Wanda, our neighbor, out feuding again with Andy,
her neighbor. His apple trees stop the sun
from reaching her strawberry patch; her ivy's
inching toward his prize flowers. Andy keeps
a fine lawn, I can't argue the fact, for
I've seen him weed through a thunderstorm.
I've seen him drop a trapped squirrel, alive,
over the side of the pool he eases into
each afternoon, because he always said
he'd rather drown than burn.
                                                           I'd rather burn.


II.

How you tell apart those who own from those who rent
here on Roosevelt: One, they're white,
                                                                          with, Two,
fenced-in yards.


III.

Repetition, say, for instance, a scent
that drifts through once a day (meaning
discharge from a plant outside of town,
unseen, headed west with the river,
which is as fast a route as it is deep and near.
I hear that you can fish in it if you want.
If I were you, I'd try not to eat what I caught.)


IV.

...She found him on his side, his
open hand reaching for an unreachable hose...


V.

Dana, fleet of foot, passed once
around her house and school, caught
a light at Roosevelt and Sherman Avenue,
and so she stayed in stride
until she reached Riverside Road,
then dropped with a pathway under the street
and welcomed the pale scent of river
seeping into her nose.


VI.

To date: paper airplanes and a wind-up race car,
a dustpan, a hat, and a muddy two-wheeled tricycle.

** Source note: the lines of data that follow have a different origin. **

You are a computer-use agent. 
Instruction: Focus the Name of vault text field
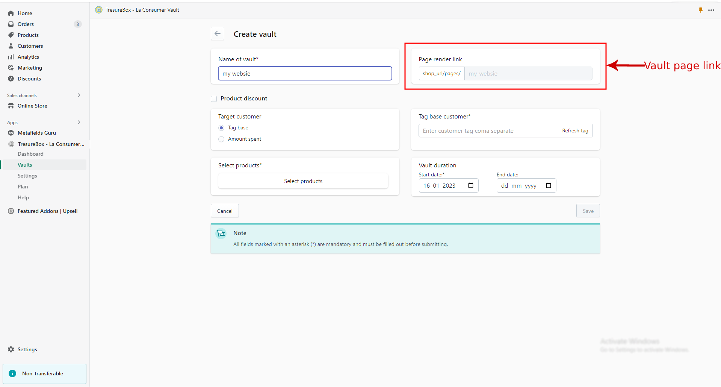point(305,73)
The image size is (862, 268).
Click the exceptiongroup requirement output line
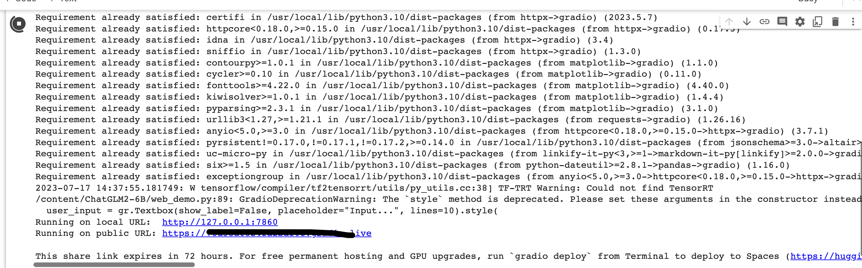448,176
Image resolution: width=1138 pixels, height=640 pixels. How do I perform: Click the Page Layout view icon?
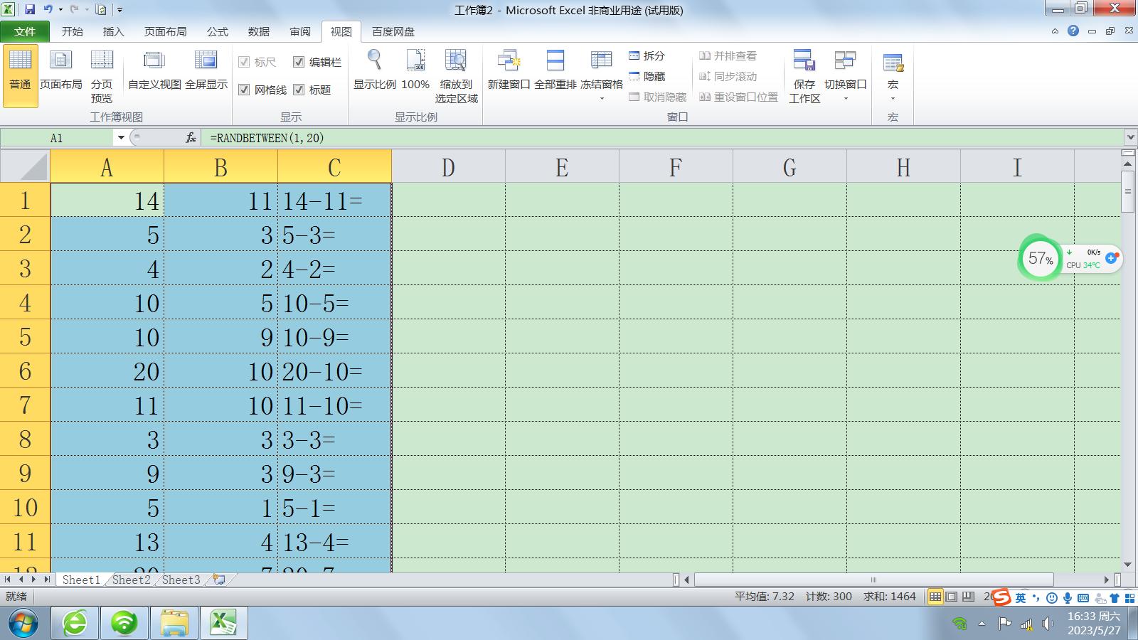pos(60,61)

I hold on to all mine; Wanda throws her catches back.


VII.

So his apple trees keep the sun
from reaching her strawberry patch
and her ivy's inching toward
his flowers. I'd kill him, I think,
but winter arrives here soon.
Plus there's a war on again. Each evening
at six, dropped bombs test the limits
of every sound-system on the block.

 

 

____

Each of these poems is an anagram of its source text. All of the letters of the source text have been used, once and only once, in the composition of the corresponding poem. No letters have been added and no letters have been left out. Many of the sources are familiar works by familiar authors, and I have indicated below each poem the text used. Unless otherwise indicated, titles, epigraphs, section numbers, and section headings are not to be considered part of the anagram.

FROM THE DESK... is an anagram of W.C. Williams's "Spring and All," and "This Is Just to Say."

7 FALSE STARTS... is an anagram of the body and title of W.H. Auden's "The Unknown Citizen."